• _Data under study_:
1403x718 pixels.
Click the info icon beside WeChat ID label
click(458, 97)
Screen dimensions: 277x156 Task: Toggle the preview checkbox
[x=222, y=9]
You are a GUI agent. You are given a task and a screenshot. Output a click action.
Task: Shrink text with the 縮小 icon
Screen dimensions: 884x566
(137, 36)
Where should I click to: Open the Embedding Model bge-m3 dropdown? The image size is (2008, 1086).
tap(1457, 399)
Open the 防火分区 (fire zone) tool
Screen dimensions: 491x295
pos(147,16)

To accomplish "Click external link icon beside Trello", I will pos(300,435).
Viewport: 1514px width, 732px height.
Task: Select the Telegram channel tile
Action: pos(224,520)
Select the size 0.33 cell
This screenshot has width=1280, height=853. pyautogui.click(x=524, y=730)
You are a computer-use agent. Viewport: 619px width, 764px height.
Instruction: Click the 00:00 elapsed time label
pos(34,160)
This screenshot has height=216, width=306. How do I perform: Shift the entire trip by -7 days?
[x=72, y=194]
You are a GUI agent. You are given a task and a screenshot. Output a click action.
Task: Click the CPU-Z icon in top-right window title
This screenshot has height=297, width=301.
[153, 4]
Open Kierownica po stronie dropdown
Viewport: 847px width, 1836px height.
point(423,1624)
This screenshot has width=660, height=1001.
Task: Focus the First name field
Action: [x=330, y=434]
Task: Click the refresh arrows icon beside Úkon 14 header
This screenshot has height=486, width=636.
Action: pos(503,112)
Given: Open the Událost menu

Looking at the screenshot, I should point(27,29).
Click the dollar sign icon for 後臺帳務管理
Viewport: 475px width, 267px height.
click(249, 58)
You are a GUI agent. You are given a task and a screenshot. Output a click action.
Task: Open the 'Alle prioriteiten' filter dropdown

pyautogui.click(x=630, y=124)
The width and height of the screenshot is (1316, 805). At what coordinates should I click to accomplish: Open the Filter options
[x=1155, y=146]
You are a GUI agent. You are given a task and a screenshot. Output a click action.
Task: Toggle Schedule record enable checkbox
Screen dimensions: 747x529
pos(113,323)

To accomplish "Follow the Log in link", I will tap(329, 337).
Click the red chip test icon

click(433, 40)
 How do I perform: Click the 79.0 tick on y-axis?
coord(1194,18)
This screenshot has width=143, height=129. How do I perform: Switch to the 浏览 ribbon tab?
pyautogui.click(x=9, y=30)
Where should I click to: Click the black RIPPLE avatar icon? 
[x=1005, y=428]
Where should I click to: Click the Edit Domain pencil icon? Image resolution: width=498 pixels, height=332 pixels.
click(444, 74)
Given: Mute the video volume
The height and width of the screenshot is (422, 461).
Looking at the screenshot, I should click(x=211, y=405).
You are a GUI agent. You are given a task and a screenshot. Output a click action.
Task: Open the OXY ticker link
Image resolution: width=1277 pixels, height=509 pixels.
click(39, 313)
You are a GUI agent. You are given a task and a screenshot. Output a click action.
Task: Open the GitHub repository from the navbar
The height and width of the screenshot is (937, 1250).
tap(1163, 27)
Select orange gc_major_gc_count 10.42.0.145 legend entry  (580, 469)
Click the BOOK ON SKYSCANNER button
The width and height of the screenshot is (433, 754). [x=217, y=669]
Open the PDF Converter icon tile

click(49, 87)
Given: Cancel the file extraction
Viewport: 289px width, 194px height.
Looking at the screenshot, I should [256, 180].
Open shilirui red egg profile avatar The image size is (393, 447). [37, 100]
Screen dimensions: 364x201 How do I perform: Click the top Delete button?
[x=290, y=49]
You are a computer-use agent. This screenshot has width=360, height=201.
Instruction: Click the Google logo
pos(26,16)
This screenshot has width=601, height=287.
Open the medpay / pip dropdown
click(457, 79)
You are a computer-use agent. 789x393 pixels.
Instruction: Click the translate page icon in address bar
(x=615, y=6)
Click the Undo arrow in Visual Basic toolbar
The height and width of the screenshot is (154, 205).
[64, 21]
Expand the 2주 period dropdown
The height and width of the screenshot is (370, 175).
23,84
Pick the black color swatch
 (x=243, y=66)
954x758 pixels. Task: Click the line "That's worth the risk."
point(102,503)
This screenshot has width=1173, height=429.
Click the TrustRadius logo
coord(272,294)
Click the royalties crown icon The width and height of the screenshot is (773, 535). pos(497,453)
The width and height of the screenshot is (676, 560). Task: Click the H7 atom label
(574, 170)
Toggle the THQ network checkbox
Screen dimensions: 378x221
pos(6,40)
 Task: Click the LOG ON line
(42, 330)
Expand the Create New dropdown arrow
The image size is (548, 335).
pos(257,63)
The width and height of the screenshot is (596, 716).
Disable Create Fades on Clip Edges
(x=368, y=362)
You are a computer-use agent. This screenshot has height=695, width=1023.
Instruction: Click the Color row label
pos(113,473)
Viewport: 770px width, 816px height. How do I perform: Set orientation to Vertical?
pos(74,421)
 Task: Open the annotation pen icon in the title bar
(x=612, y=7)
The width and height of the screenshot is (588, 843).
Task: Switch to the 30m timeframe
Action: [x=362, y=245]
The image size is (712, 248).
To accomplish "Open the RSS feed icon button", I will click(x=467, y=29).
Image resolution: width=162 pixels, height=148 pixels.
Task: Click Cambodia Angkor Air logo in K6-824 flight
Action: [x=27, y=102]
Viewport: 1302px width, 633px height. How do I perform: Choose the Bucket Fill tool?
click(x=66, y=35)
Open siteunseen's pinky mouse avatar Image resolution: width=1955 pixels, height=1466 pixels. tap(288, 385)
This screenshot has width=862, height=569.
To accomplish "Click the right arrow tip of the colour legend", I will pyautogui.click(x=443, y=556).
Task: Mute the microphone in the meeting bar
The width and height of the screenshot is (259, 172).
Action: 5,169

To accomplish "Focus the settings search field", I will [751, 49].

• _Work required_: Using the listing, filter for "computer" and return the matching lines.

• _Final answer_:
You are a computer-use agent. Viewport: 619px width, 764px height.
You are a computer-use agent. This screenshot has width=360, height=201.
You are a computer-use agent. 789x393 pixels.
You are a computer-use agent. This screenshot has height=695, width=1023.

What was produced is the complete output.